As a first step towards the closer integration of the euro zone’s banking system, the ECB is set to start supervising the bloc’s banks from next year. A single mechanism to wind down failing banks is in the works.
The EU Commission in July outlined plans to set up an agency to rescue or shut non-viable euro zone banks, to begin work in 2015 if agreed on by EU states, which would eventually be able to impose losses on creditors of a stricken bank.
ECB Executive Board member Joerg Asmussen welcomed parts of the Commission’s proposal on Thursday, but said the ECB should have exclusive powers to decide on the viability of banks, a view that goes against the Bundesbank’s, and the EU’s, position.
“In my view such a decision should be made exclusively and only by the banking supervisor, so in the future the ECB,” Asmussen said in a speech to a banking conference in Frankfurt.
Speaking at the same conference later on, Bundesbank board member Andreas Dombret said that the ECB should merely indicate that a bank was no longer viable, but that the final decision should be taken by the independent European institution.
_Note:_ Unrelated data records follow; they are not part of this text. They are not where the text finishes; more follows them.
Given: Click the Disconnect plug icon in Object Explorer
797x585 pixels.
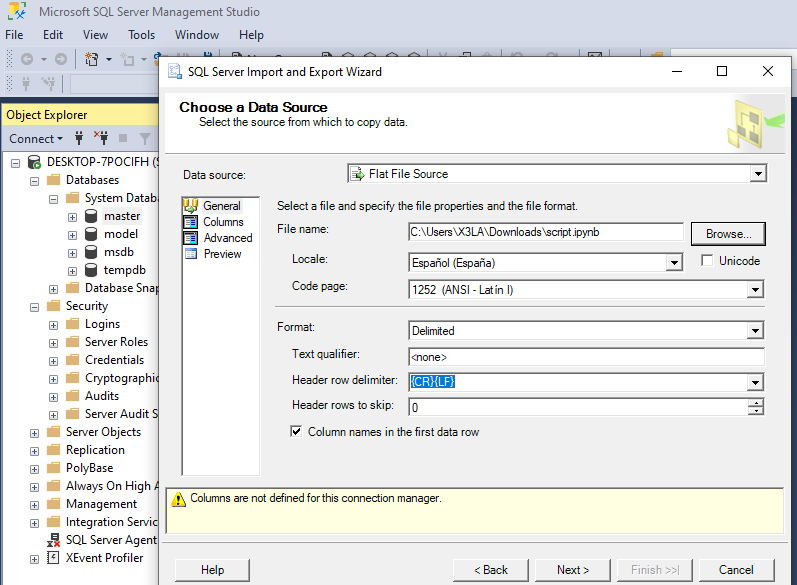Looking at the screenshot, I should click(x=100, y=139).
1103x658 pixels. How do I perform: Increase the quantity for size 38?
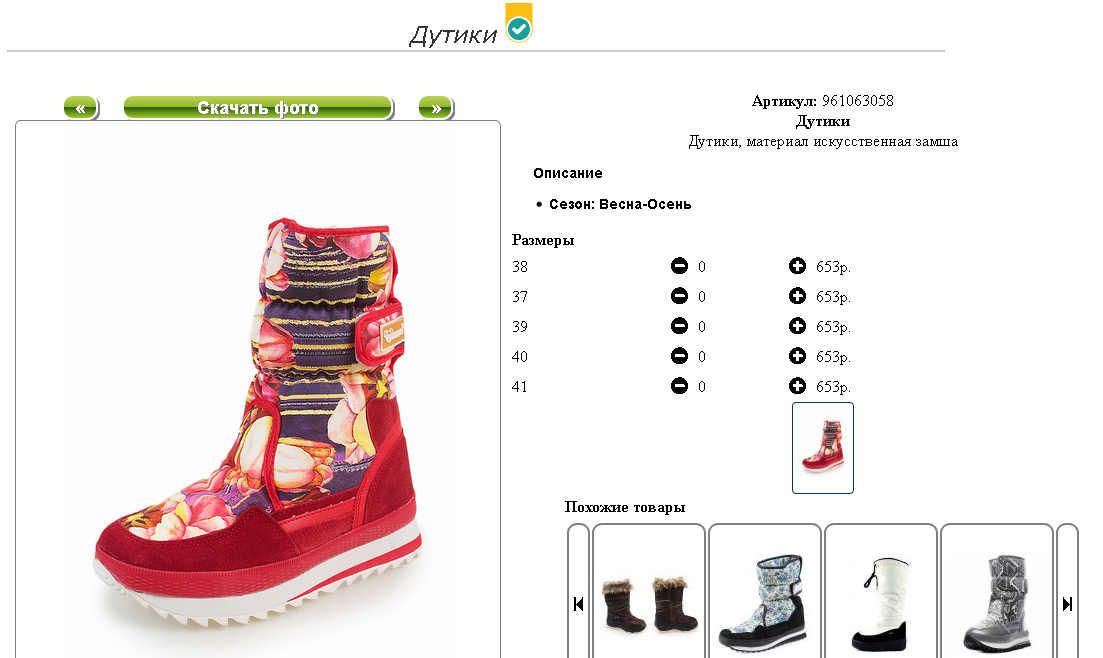(x=797, y=266)
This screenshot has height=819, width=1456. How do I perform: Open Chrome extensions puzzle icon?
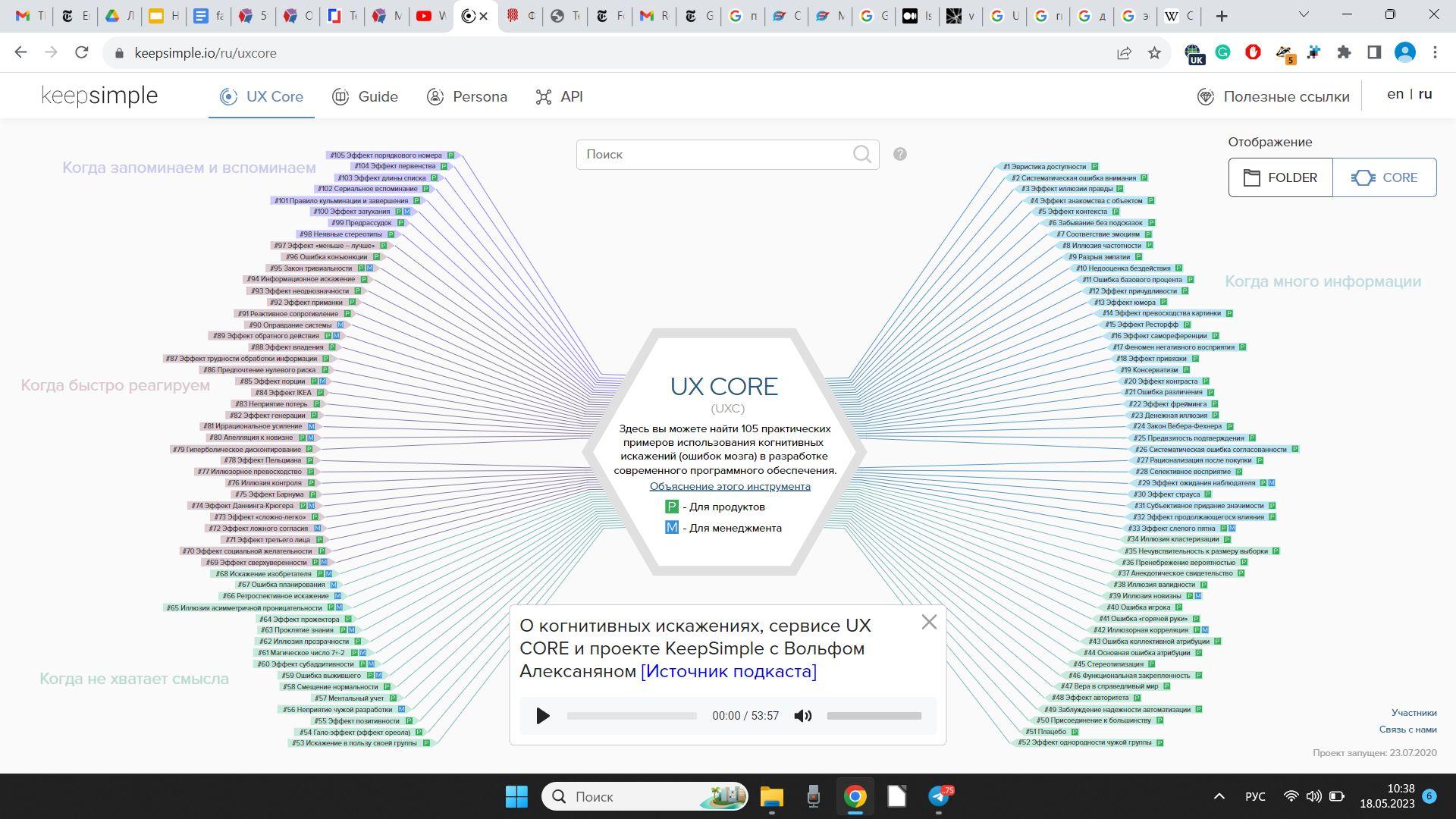coord(1344,52)
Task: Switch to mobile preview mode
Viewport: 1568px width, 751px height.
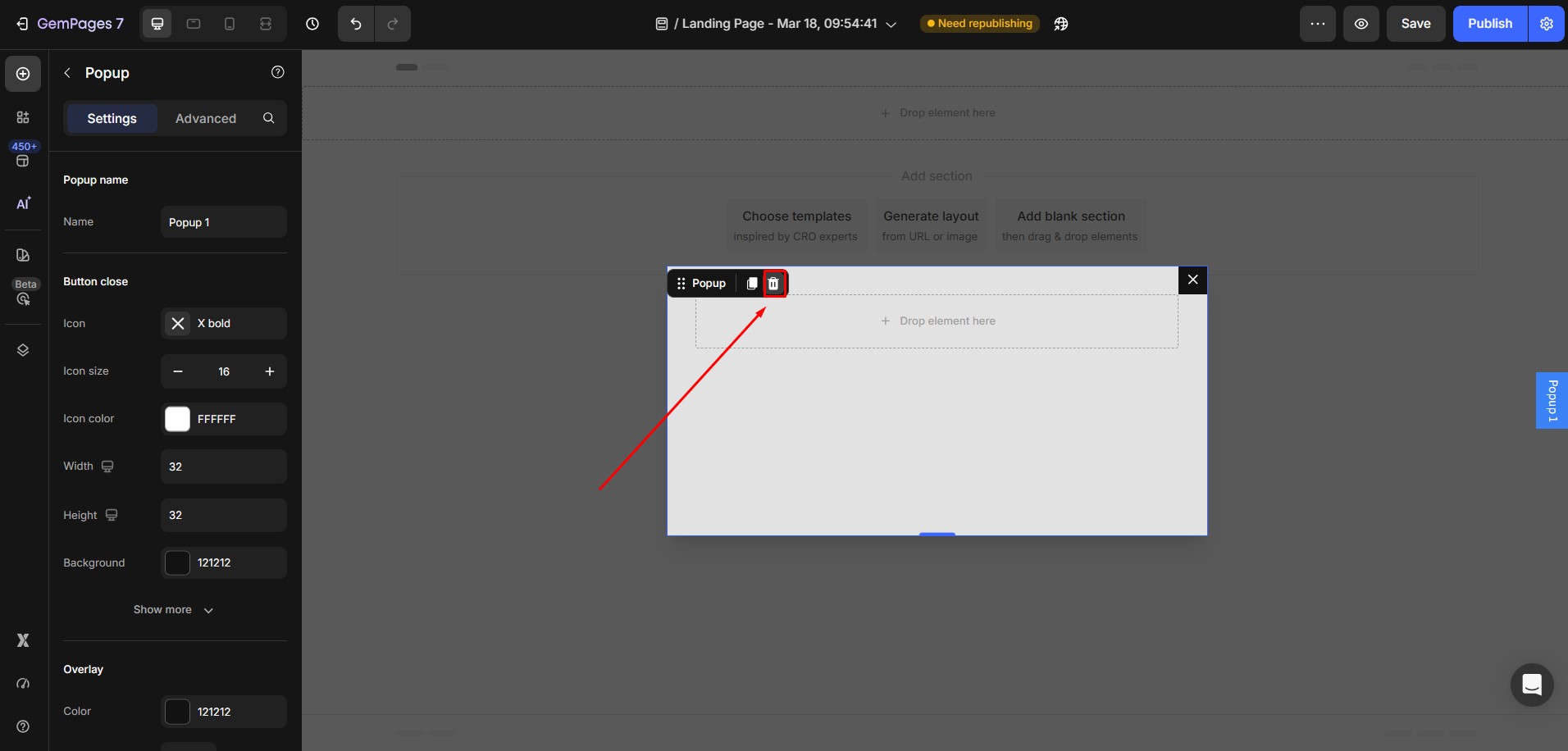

“I think it is right for the ECB, which will be the bank supervisor, to say there might be a case for restructuring, but I do not think it would be logical that it will then also be the ECB to take care of resolution,” Dombret said in a panel discussion.
“The conflict (of interest) between monetary policy and the resolution tasks would be very, very large and it would also expose the ECB to massive political influence,” he said, stressing that he was simply stating his position without knowledge of Asmussen’s statement.
Both policymakers agreed that a resolution mechanism should be in place as soon as possible to strengthen the ECB’s credibility as new bank supervisor.
If the European Parliament backs a law next week on joint banking supervision, Asmussen said he expected the ECB could begin its new task in the autumn of next year, a timetable that was ambitious but doable.
He expected 1,000 people to work on banking supervision, with the ECB directly supervising 130 banks holding 85 percent of the banking assets in the euro zone.